Records excerpted from a collection

----

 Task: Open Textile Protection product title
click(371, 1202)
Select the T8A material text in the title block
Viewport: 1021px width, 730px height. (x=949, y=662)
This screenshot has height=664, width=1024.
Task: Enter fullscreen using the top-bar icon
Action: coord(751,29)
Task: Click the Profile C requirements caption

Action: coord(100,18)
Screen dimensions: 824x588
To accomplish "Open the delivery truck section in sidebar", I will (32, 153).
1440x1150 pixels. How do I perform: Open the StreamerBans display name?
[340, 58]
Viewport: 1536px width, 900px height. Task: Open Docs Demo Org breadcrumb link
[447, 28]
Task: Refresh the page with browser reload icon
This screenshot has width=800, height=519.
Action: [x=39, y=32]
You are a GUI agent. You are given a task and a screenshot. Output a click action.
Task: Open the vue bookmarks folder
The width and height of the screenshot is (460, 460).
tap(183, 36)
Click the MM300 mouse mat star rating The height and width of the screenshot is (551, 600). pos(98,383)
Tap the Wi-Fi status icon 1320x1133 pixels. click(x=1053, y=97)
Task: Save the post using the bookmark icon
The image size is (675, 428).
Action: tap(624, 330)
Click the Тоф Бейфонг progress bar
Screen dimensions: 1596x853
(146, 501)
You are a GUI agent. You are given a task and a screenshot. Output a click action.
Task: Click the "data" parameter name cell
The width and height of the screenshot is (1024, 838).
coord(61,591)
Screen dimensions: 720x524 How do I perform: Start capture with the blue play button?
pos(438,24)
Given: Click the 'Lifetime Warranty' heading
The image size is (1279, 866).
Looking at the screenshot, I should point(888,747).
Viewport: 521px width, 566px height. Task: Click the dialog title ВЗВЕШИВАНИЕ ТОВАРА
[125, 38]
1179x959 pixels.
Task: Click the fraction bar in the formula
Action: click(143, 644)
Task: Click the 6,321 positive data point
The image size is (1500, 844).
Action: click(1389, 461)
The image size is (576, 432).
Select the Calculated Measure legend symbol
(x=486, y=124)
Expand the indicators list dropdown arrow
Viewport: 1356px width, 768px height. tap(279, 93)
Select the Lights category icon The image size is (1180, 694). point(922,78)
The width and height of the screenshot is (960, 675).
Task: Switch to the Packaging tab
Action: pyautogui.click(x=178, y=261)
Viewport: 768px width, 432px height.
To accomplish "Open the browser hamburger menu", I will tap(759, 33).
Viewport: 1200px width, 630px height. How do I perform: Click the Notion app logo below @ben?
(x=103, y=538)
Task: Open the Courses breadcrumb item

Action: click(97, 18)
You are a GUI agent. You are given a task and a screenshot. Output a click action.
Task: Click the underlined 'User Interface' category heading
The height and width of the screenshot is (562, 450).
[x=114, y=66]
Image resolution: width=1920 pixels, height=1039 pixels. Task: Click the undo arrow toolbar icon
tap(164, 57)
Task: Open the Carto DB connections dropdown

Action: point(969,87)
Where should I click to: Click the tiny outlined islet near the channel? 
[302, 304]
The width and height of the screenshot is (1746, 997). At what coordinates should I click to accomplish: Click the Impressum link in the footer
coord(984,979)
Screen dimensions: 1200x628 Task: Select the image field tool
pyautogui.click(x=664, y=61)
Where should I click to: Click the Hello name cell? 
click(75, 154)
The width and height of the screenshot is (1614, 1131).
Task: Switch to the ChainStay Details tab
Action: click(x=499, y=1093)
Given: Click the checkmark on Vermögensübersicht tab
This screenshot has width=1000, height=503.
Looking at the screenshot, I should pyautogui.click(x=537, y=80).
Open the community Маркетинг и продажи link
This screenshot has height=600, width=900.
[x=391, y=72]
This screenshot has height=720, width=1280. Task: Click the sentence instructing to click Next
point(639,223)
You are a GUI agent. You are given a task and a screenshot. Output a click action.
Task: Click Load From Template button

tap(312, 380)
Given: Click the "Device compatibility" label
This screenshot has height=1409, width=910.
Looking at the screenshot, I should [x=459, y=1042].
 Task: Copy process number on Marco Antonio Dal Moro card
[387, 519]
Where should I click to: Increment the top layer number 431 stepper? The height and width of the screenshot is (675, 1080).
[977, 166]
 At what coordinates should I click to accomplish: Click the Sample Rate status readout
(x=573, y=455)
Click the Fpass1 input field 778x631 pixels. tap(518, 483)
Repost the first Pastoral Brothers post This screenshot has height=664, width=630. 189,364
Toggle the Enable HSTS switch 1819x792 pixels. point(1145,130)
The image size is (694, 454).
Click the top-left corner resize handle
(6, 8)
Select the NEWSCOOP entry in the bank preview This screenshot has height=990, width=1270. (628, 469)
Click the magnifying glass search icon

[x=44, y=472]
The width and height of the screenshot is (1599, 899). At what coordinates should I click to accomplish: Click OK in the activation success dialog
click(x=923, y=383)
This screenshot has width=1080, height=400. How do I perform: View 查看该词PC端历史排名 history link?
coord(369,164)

----

[DESCRIPTION OF THE TASK]: Output every entry shown above, exactly.

[ANSWER BELOW]:
 Task: Open Textile Protection product title
click(371, 1202)
Select the T8A material text in the title block
Viewport: 1021px width, 730px height. (x=949, y=662)
This screenshot has height=664, width=1024.
Task: Enter fullscreen using the top-bar icon
Action: coord(751,29)
Task: Click the Profile C requirements caption

Action: coord(100,18)
Screen dimensions: 824x588
To accomplish "Open the delivery truck section in sidebar", I will (32, 153).
1440x1150 pixels. How do I perform: Open the StreamerBans display name?
[340, 58]
Viewport: 1536px width, 900px height. Task: Open Docs Demo Org breadcrumb link
[447, 28]
Task: Refresh the page with browser reload icon
This screenshot has width=800, height=519.
Action: [x=39, y=32]
You are a GUI agent. You are given a task and a screenshot. Output a click action.
Task: Open the vue bookmarks folder
The width and height of the screenshot is (460, 460).
tap(183, 36)
Click the MM300 mouse mat star rating The height and width of the screenshot is (551, 600). pos(98,383)
Tap the Wi-Fi status icon 1320x1133 pixels. click(x=1053, y=97)
Task: Save the post using the bookmark icon
The image size is (675, 428).
Action: tap(624, 330)
Click the Тоф Бейфонг progress bar
Screen dimensions: 1596x853
(146, 501)
You are a GUI agent. You are given a task and a screenshot. Output a click action.
Task: Click the "data" parameter name cell
The width and height of the screenshot is (1024, 838).
coord(61,591)
Screen dimensions: 720x524 How do I perform: Start capture with the blue play button?
pos(438,24)
Given: Click the 'Lifetime Warranty' heading
The image size is (1279, 866).
Looking at the screenshot, I should point(888,747).
Viewport: 521px width, 566px height. Task: Click the dialog title ВЗВЕШИВАНИЕ ТОВАРА
[125, 38]
1179x959 pixels.
Task: Click the fraction bar in the formula
Action: click(143, 644)
Task: Click the 6,321 positive data point
The image size is (1500, 844).
Action: click(1389, 461)
The image size is (576, 432).
Select the Calculated Measure legend symbol
(x=486, y=124)
Expand the indicators list dropdown arrow
Viewport: 1356px width, 768px height. tap(279, 93)
Select the Lights category icon The image size is (1180, 694). point(922,78)
The width and height of the screenshot is (960, 675).
Task: Switch to the Packaging tab
Action: pyautogui.click(x=178, y=261)
Viewport: 768px width, 432px height.
To accomplish "Open the browser hamburger menu", I will tap(759, 33).
Viewport: 1200px width, 630px height. How do I perform: Click the Notion app logo below @ben?
(x=103, y=538)
Task: Open the Courses breadcrumb item

Action: click(97, 18)
You are a GUI agent. You are given a task and a screenshot. Output a click action.
Task: Click the underlined 'User Interface' category heading
The height and width of the screenshot is (562, 450).
[x=114, y=66]
Image resolution: width=1920 pixels, height=1039 pixels. Task: Click the undo arrow toolbar icon
tap(164, 57)
Task: Open the Carto DB connections dropdown

Action: point(969,87)
Where should I click to: Click the tiny outlined islet near the channel? 
[302, 304]
The width and height of the screenshot is (1746, 997). At what coordinates should I click to accomplish: Click the Impressum link in the footer
coord(984,979)
Screen dimensions: 1200x628 Task: Select the image field tool
pyautogui.click(x=664, y=61)
Where should I click to: Click the Hello name cell? 
click(75, 154)
The width and height of the screenshot is (1614, 1131).
Task: Switch to the ChainStay Details tab
Action: click(x=499, y=1093)
Given: Click the checkmark on Vermögensübersicht tab
This screenshot has width=1000, height=503.
Looking at the screenshot, I should pyautogui.click(x=537, y=80).
Open the community Маркетинг и продажи link
This screenshot has height=600, width=900.
[x=391, y=72]
This screenshot has height=720, width=1280. Task: Click the sentence instructing to click Next
point(639,223)
You are a GUI agent. You are given a task and a screenshot. Output a click action.
Task: Click Load From Template button

tap(312, 380)
Given: Click the "Device compatibility" label
This screenshot has height=1409, width=910.
Looking at the screenshot, I should [x=459, y=1042].
 Task: Copy process number on Marco Antonio Dal Moro card
[387, 519]
Where should I click to: Increment the top layer number 431 stepper? The height and width of the screenshot is (675, 1080).
[977, 166]
 At what coordinates should I click to accomplish: Click the Sample Rate status readout
(x=573, y=455)
Click the Fpass1 input field 778x631 pixels. tap(518, 483)
Repost the first Pastoral Brothers post This screenshot has height=664, width=630. 189,364
Toggle the Enable HSTS switch 1819x792 pixels. point(1145,130)
The image size is (694, 454).
Click the top-left corner resize handle
(6, 8)
Select the NEWSCOOP entry in the bank preview This screenshot has height=990, width=1270. (628, 469)
Click the magnifying glass search icon

[x=44, y=472]
The width and height of the screenshot is (1599, 899). At what coordinates should I click to accomplish: Click OK in the activation success dialog
click(x=923, y=383)
This screenshot has width=1080, height=400. How do I perform: View 查看该词PC端历史排名 history link?
coord(369,164)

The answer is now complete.